The report said that the intervention threatened to derail development of the 5 billion-barrel discovery off Guyana’s coastline that is critical to Hess’s future growth plans that it receives top billing in the New York-based driller’s investor presentations. Although significant for partners Exxon Mobil Corp. and CNOOC Ltd., Bloomberg said that Hess is particularly dependent on the Guyanese project to generate production growth and cash flow into the next decade.
Venezuela, which has a border controversy with Guyana, “aggressively” interrupted the Exxon-led effort to map the sea floor on Dec. 22, U.S. State Department Deputy Spokesman Robert Palladino said on Sunday. By early Monday, the Venezuelan vessels had withdrawn, according to Bard Stenberg, a spokesman for vessel owner Petroleum Geo-Services ASA.
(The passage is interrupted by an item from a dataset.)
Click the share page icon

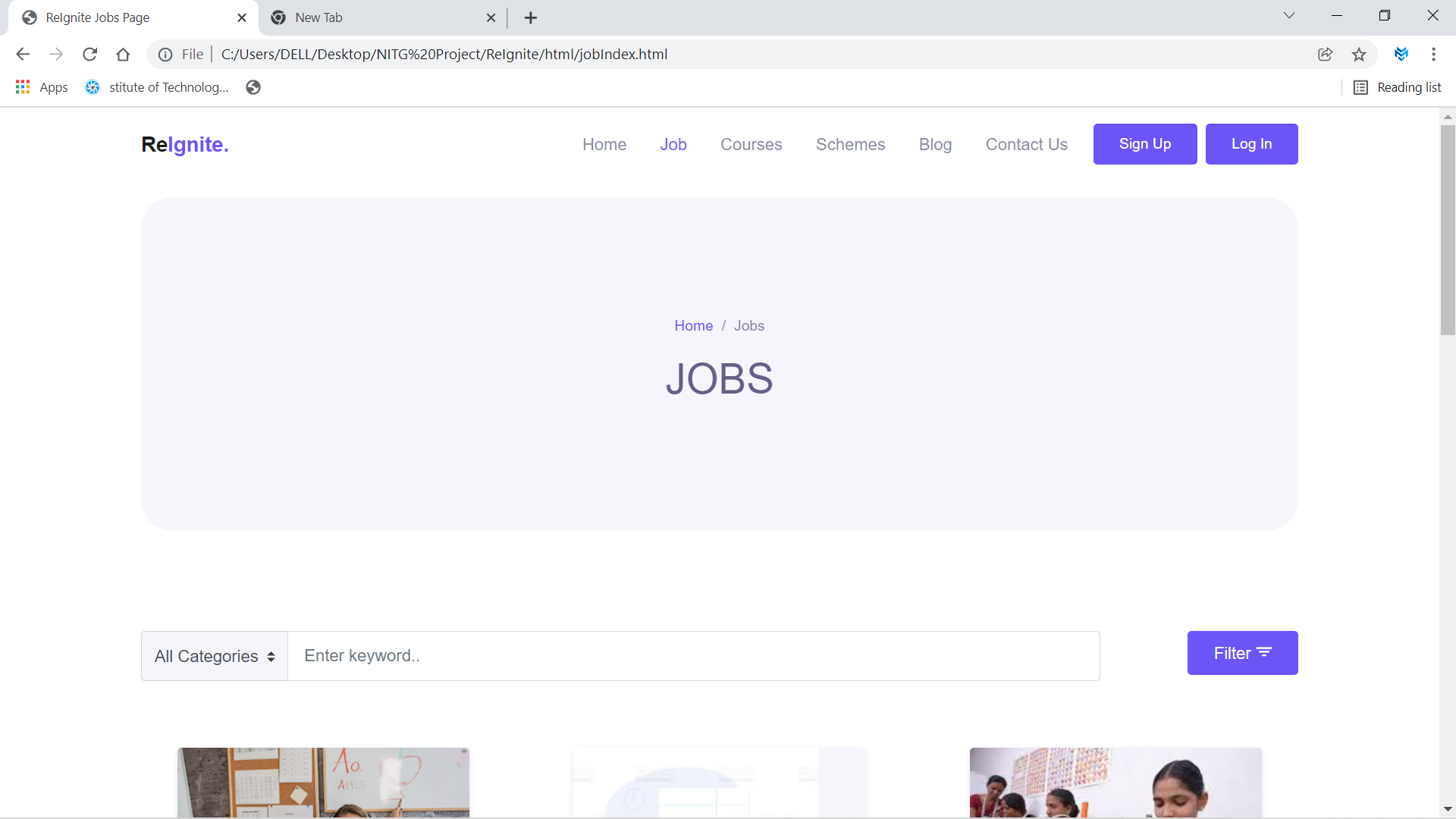pos(1325,54)
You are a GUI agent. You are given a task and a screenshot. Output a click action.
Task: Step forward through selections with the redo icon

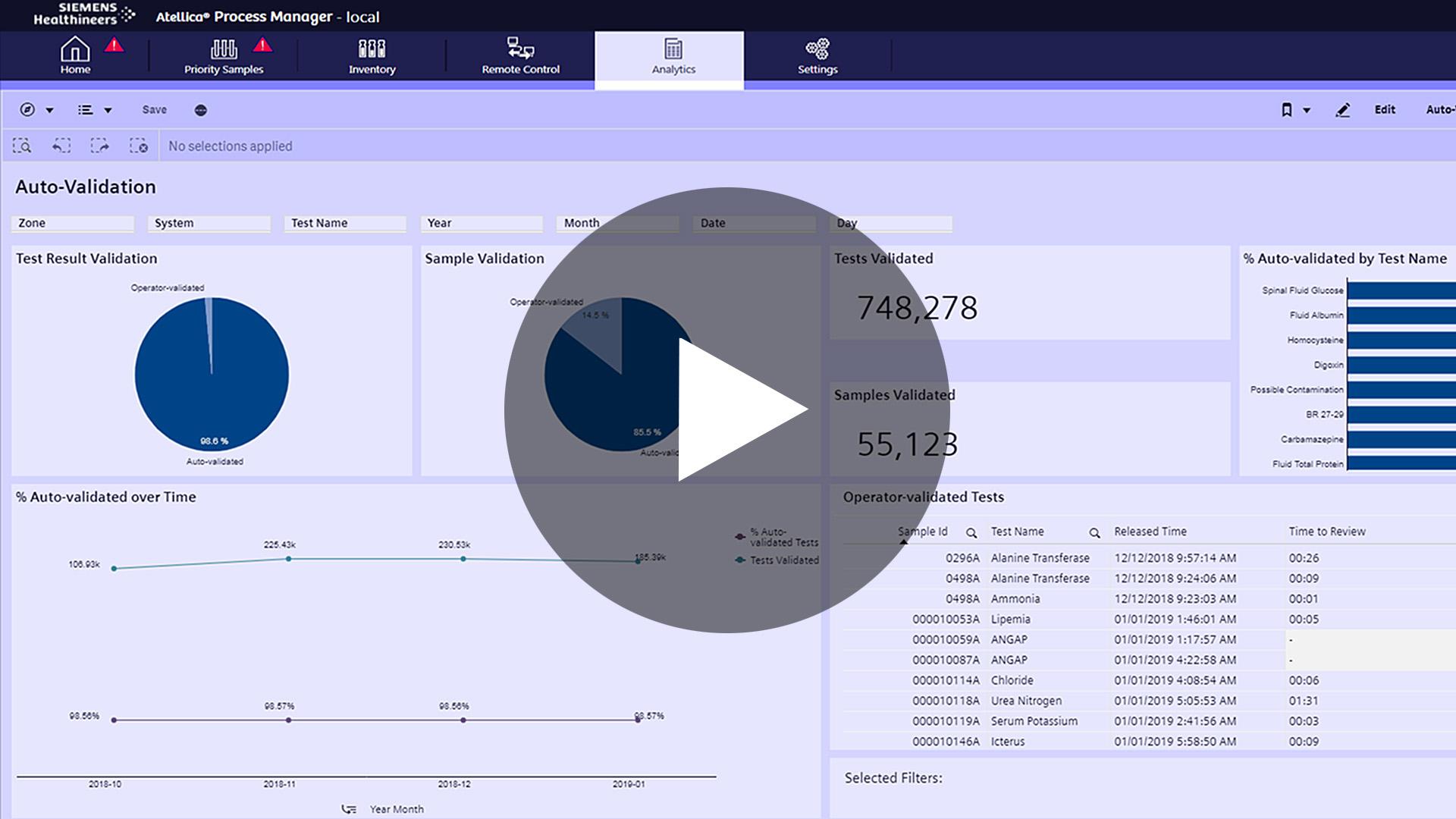tap(101, 146)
Meanwhile, the crew of the Ramform Tethys seismic boat remained aboard, Stenberg said in an interview, according to Bloomberg. Seismic work, which involves bouncing sound waves off subsea rock formations, had yet to resume, Exxon spokeswoman Suann Guthrie said in an email.
Hess declined 12 percent to US$36.43 in New York trading for its biggest daily drop since February 2016. The company’s media office didn’t respond to a telephone message left on Monday.
Meanwhile, Exxon shares fell 3.8 percent to US$65.51, setting the oil major on course for its worst annual performance since 1981. CNOOC’s American depositary receipts fell 2.1 percent. An after-hours email to CNOOC’s Hong Kong-based spokeswoman also wasn’t immediately returned.
Exxon has upped its estimate for the field’s size three times this year, most recently earlier this month when the company calculated the bonanza at 5 billion barrels, Bloomberg said. At current international crude prices, a treasure trove that large would be valued at about US$265 billion, according to Bloomberg calculations.
Resolving the controversy may be complicated by the no-confidence vote in Guyana’s National Assembly that toppled the coalition government late on Dec. 21, Bloomberg said. At the same time, U.S. President Donald Trump’s administration is expected to decide within weeks whether to designate Venezuela a sponsor of terrorism, a move that would further isolate Nicolas Maduro’s regime.
“We underscore that Guyana has the sovereign right to explore and exploit resources in its Exclusive Economic Zone,” the U.S. state department’s Palladino wrote. “We call on Venezuela to respect international law and the rights of its neighbors.”